Combining metabolic and protein engineering of a terpenoid biosynthetic pathway for overproduction and selectivity control

Abstract

A common strategy of metabolic engineering is to increase the endogenous supply of precursor metabolites to improve pathway productivity. The ability to further enhance heterologous production of a desired compound may be limited by the inherent capacity of the imported pathway to accommodate high precursor supply. Here, we present engineered diterpenoid biosynthesis as a case where insufficient downstream pathway capacity limits high-level levopimaradiene production in Escherichia coli. To increase levopimaradiene synthesis, we amplified the flux toward isopentenyl diphosphate and dimethylallyl diphosphate precursors and reprogrammed the rate-limiting downstream pathway by generating combinatorial mutations in geranylgeranyl diphosphate synthase and levopimaradiene synthase.

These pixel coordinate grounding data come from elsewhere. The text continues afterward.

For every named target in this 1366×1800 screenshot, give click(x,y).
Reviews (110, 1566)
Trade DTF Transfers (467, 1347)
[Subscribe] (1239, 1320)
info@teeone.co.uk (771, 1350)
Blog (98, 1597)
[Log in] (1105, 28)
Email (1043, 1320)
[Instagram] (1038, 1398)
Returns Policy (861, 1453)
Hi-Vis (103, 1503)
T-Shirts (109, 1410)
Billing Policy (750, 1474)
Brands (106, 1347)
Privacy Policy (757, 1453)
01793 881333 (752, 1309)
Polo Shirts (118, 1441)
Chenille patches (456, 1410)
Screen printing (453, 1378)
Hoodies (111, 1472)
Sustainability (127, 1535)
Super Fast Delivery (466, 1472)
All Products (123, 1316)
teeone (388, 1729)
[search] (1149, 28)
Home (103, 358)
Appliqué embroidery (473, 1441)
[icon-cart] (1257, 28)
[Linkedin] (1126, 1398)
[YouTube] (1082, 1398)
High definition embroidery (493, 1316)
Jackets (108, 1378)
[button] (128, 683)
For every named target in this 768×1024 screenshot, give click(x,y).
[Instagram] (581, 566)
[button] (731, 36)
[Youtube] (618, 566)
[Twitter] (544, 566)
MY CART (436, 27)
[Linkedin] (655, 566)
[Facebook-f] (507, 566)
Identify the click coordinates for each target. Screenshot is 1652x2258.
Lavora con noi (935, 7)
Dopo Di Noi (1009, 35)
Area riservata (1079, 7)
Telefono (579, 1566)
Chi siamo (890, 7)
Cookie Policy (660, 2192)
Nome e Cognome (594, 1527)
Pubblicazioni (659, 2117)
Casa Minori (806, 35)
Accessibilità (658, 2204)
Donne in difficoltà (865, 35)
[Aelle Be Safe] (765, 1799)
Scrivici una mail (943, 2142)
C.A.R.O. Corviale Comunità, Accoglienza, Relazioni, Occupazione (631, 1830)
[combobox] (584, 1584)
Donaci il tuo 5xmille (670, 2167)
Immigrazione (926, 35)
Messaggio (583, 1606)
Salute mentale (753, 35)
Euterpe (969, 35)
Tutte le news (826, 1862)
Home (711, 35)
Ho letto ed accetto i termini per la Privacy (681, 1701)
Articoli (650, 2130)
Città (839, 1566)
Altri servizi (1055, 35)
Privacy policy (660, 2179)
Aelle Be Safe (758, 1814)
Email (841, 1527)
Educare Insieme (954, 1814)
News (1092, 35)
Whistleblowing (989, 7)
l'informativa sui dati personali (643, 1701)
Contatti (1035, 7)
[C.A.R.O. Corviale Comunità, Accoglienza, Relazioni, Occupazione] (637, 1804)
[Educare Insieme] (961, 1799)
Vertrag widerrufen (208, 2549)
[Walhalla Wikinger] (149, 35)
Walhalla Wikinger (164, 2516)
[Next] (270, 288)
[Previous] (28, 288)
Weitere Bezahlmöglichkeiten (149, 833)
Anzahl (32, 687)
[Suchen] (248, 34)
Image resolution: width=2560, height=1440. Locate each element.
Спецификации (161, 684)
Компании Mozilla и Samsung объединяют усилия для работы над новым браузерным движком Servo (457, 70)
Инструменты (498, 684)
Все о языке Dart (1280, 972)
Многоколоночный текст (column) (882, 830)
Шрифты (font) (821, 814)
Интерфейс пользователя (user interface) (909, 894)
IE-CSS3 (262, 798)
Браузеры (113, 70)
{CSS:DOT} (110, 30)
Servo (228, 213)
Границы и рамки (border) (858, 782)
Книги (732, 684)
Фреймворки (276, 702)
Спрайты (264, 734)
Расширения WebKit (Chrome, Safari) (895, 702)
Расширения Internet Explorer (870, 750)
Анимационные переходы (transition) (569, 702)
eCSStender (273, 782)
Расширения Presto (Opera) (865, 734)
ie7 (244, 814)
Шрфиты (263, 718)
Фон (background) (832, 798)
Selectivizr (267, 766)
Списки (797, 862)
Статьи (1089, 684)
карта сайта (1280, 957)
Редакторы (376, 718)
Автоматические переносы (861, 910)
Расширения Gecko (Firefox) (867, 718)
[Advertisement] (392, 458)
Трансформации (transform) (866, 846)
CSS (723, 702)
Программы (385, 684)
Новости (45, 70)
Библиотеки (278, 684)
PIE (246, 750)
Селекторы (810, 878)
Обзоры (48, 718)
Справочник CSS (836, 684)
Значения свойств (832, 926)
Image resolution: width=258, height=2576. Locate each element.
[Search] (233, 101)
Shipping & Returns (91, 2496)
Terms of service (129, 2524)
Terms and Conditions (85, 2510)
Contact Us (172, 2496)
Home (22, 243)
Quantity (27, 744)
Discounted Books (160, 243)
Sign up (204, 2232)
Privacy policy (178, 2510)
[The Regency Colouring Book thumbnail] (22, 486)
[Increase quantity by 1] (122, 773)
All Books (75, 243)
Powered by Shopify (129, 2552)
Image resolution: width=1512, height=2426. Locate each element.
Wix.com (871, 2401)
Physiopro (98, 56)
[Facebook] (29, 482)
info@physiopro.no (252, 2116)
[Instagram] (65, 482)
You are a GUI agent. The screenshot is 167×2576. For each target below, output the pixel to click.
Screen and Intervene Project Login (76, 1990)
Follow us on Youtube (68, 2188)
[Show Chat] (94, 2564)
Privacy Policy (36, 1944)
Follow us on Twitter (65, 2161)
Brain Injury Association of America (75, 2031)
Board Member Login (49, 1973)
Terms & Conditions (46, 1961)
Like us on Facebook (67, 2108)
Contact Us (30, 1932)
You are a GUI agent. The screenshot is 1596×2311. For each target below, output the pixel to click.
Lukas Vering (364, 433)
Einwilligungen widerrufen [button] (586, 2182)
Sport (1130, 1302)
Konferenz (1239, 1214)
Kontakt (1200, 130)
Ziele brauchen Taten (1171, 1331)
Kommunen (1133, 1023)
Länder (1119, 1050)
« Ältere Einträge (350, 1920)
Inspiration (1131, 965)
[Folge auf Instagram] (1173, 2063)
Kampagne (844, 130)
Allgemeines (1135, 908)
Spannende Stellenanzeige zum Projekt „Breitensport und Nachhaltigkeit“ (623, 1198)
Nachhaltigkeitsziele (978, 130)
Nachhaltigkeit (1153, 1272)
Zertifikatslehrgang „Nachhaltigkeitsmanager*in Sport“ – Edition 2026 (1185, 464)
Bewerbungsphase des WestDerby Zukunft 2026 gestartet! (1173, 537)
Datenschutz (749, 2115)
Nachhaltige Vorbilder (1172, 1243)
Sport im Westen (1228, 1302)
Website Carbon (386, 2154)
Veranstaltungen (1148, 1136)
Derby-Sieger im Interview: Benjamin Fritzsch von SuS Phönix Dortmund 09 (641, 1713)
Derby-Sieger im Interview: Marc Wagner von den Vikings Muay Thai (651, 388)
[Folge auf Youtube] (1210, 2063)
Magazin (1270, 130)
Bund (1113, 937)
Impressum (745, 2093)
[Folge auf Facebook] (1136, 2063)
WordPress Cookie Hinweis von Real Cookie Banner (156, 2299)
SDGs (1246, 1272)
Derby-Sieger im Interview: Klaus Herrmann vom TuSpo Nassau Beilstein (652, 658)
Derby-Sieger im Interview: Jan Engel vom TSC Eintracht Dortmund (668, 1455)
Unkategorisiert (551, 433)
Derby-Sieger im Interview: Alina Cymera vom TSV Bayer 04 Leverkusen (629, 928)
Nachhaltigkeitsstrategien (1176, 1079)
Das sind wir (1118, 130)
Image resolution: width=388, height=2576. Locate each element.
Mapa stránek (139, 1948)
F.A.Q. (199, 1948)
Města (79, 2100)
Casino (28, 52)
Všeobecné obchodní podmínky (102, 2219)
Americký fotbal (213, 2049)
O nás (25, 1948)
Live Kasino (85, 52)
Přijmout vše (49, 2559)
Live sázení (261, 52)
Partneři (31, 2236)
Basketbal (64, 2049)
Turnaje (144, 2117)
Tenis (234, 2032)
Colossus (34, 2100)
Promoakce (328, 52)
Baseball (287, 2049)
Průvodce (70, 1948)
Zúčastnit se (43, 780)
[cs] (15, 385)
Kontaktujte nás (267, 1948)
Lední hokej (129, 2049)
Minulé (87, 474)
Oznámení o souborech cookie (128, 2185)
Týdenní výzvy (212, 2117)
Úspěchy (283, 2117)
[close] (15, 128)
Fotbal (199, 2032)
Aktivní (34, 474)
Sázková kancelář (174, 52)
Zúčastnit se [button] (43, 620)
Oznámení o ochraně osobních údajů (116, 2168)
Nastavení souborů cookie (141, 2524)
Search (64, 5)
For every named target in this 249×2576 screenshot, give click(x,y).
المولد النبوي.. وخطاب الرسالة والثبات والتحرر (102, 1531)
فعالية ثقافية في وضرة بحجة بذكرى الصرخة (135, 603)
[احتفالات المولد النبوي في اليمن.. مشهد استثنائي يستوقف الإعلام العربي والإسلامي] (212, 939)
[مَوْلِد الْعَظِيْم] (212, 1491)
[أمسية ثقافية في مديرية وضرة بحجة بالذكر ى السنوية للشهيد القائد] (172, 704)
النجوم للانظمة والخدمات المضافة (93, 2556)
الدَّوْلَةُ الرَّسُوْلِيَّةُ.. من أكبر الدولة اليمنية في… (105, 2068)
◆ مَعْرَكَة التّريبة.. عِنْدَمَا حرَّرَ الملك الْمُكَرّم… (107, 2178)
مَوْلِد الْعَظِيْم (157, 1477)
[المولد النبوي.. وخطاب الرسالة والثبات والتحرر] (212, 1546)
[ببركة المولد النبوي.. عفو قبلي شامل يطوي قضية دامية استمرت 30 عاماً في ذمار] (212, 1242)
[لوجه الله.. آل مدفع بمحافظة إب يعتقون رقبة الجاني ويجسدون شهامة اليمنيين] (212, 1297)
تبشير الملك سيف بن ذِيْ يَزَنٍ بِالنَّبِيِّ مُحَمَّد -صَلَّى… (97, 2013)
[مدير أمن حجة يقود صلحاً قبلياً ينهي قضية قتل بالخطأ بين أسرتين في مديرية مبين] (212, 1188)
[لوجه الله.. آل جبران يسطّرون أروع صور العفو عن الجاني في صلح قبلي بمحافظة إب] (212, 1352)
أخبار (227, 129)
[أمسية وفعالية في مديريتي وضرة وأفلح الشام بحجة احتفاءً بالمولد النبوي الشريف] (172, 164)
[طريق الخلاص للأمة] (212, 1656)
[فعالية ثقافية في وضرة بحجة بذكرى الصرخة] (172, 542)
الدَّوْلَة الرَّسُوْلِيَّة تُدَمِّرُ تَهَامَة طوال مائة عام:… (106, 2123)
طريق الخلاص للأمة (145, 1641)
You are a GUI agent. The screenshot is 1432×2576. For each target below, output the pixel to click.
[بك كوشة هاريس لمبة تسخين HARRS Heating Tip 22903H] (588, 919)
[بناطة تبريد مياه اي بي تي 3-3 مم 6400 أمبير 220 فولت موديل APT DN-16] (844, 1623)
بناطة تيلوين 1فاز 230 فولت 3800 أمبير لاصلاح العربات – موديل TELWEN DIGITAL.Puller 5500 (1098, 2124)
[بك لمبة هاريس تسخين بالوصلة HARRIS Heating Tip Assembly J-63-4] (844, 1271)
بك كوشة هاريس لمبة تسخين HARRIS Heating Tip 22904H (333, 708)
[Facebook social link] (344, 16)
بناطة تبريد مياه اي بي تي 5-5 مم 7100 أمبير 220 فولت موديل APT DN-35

The mutant library contained pathway variants that not only increased diterpenoid production but also tuned the selectivity toward levopimaradiene. The most productive pathway, combining precursor flux amplification and mutant synthases, conferred approximately 2,600-fold increase in levopimaradiene levels. A maximum titer of approximately 700 mg/L was subsequently obtained by cultivation in a bench-scale bioreactor. The present study highlights the importance of engineering proteins along with pathways as a key strategy in achieving microbial biosynthesis and overproduction of pharmaceutical and chemical products.

Fig. 1.

(A) Engineering levopimaradiene synthesis in E. coli. A plant-derived pathway was constructed by introducing T. chinensis ggpps and G. biloba lps codon-optimized genes. To amplify the endogenous precursor pools of GGPPS substrates (IPP and DMAPP), copy numbers of rate-limiting steps (dxs, idi, ispD, ispF) in the MEP pathway were amplified by additional episomal expression. (B) General reaction mechanism of “LPS-type” enzymes. Levopimaradiene, the major product of G. biloba LPS is the gateway precursor of ginkgolides. Coproducts of LPS include abietadiene, neoabiatadiene, and sandaracopimaradiene that stem from the different deprotonation patterns throughout intermediates in the reaction cascade.

Fig. 2.

Summary of LPS mutations and the impact with respect to product distribution and productivity of the engineered pathway. Trace amount (TA), not detected (ND). Numbers indicate percentage of each isomer (1-levopimaradiene; 2-abietadiene; 3-sandaracopimaradiene).

Fig. 3.

Characteristics (productivity and product distribution) of the preengineered strains expressing wild-type ggpps and lps saturation mutagenesis library of: (A) Met593, (B) Tyr700, (C) Ala620, and (D) Tyr700 using lps M593I. In the product distribution charts, gray bars, orange bars, white bars represent proportion of levopimaradiene, abietadiene, and sandaracopimaradiene in the product mixture, respectively. Two toned (white and light gray) bars represent nil production. WT represents the preengineered strain expressing wild-type ggpps and lps.

Fig. 4.

Generation of GGPPS library based on stochastic mutation. (A) Creation of a facile high-throughput screening assay by fusing a lycopene pathway (crtB and crtI) with ggpps libraries. Mutant ggpps genes that conferred improved lycopene production (red colonies) were isolated. These variants were then coexpressed with lps carrying M593I/Y700F mutations for diterpenoid production assay. (B) Production phenotype of the preengineered E. coli strains coexpressing selected ggpps variants and lps M593I/Y700F. WT represents the strain expressing the wild-type ggpps and lps M593I/Y700F.

Fig. 5.

Cultivation of the E. coli strain overexpressing the MEP pathway and the “reprogrammed” plant-derived pathway constituting GGPPS S239C/G295D and LPS M593I/Y700F mutants. (A) Diterpenoid production curves. Total diterpenoid, levopimaradiene, abietadiene, and sandaracopimaradiene are in circles, squares, triangles, and crosses, respectively. (B) Feed, fermentative by-product, and biomass curves. Glycerol, acetate, and cell density are in triangles, diamonds, and circles, respectively. Inverse triangle denotes the time point where 3 g of glycerol was added every 8 h.